Dissection and identification of fragments of paxillin (residues 1–313) with functional relevance

We dissected paxillin (residues 1–313) (Fig 1b) into nested sets using PCR such that each of the constructs had either or both LD2 and LD4 motifs (S1 Fig and S1 Table). Further, these constructs were expressed in soluble form using small-scale cell-free expression system in a 96 well format (Fig 1c). However, all constructs except A6, B6, C4 and C5 expressed detectable amounts of protein (S2a Fig and S2 Table). The failure in expression of the above constructs could be due to the instability of the smaller peptide fragments that might be susceptible to proteolytic cleavage [19]. Soluble protein from small-scale expression of the dissected constructs namely A1, A2, A3, A4, A5, B1, B2, B3, B4, B5, C1, C2, C3, D1, D2, and E1 were pulled down and analysed (Fig 1d). Although constructs A1–A5, B1–B5, C1, C2, D1 and E1 interacted successfully, C3 (containing LD2) and D2 (containing LD4) failed to interact (Fig 2c) despite containing LD motifs. However, based on previous reports [8, 16, 17], we expected all constructs containing either LD2 and/or LD4 to interact with the FAT domain.

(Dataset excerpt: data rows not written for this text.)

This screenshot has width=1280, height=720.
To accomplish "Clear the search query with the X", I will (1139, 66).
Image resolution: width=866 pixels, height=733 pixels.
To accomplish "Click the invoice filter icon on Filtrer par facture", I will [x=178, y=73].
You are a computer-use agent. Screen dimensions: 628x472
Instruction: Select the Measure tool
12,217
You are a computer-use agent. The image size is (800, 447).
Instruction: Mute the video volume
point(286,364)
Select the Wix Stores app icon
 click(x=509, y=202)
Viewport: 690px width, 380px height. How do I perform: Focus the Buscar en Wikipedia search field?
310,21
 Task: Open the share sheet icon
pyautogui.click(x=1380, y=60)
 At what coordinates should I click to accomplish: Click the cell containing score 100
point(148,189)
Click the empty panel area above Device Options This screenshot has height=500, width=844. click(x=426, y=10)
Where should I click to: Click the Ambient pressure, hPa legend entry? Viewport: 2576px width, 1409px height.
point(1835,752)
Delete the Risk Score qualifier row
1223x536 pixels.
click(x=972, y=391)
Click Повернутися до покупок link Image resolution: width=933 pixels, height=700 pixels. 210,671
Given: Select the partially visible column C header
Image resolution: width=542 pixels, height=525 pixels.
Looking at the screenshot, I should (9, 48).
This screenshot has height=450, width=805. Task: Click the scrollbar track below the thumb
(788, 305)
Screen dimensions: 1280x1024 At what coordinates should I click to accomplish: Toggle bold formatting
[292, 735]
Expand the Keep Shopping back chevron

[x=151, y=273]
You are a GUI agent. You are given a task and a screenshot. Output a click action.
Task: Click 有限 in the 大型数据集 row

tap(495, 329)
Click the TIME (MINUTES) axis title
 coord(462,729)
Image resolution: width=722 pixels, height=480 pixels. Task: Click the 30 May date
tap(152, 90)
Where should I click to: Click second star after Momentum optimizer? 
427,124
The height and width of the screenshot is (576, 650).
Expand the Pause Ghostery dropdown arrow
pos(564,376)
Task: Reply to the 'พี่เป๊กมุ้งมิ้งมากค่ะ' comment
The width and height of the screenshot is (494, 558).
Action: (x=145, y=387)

Therefore, this led us to suspect that intra-molecular auto-inhibition in unstructured segments modulated binding of FAT to LD motifs in paxillin.

Fig 2. Regulatory and masking regions around paxillin’s LD2 and LD4 and their circular dichroism spectra.

(a) CD spectra of paxillin LD peptides (LD1-LD5) and constructs: B2, C3, C35 and D2. CD spectra of LD2, LD4, C35 and D2 constructs showed negative bands at 222nm and 206nm and a positive band at 192nm that confirms the presence of alpha helical content thus may behave as folded effector binding sites. However, LD1, LD3, LD5, B2 and C3 do not show the characteristic peaks of secondary structures, thus may behave as unfolded effector binding sites. (b) LD2 regulatory region (54–130) and masking region (167–224) evidenced by constructs B3, B4 and B5. (c) LD4 regulatory region (216–257) and masking region (280–313) evidenced by constructs D1, D2 and E1.
http://dx.doi.org:/10.1371/journal.pone.0150153.g002

Identification of regulatory regions and their mechanisms

To investigate the non-interaction of C3, a series of C3 deleted constructs (C31 –C310) (Fig 1e,S1 Table) were generated to determine the internal region that influenced the non-functioning of C3. C36 linear template could not be amplified for expression. As solubility of C3 could play a critical role in determining interaction, the homogeneity of the sample was confirmed by capillary electrophoresis under non-reducing conditions [20] (See S3 Fig). The linear templates—C31, C32, C33, C34 and C35 were successfully expressed in soluble form, The other C3 deleted constructs did not express due to issues related to small size as described earlier. Surprisingly, none of the C3 deleted constructs interacted with FAT despite the presence of the LD2 motif, although constructs such as B3, B4 and B5 that contain regions overlapping with C3 showed interaction (S2b and S2c Fig, Fig 1d and 1e). Here B3 that included the whole of C3 and unstructured segment 54–130 showed interaction (Fig 1b). Constructs B4 and B5 also containing residues 54–130 showed interaction despite differing from B3 by lacking regions 167–224 and 155–224, respectively. Interestingly, the non-interacting constructs C3 and C35 do not contain 54–130 residues, but include the regions 167–224 and 167–189, respectively (Fig 1b). Here constructs containing region 167–189 but lacking 54–130 did not interact with FAT despite LD motif alone showing interaction (switch off) (Fig 3a). Whereas, if 54–130 was included, interaction was reinstated (switch on) (Fig 3a). This clearly shows that interaction of LD2 in construct C35 is masked by residues 167–189 (masking region) (Fig 2b). The constructs B3 and B4 binding to FAT despite the presence of the masking region led us to conclude that the region 54–130 (regulatory region) acts to remove the masking effect (Fig 2b).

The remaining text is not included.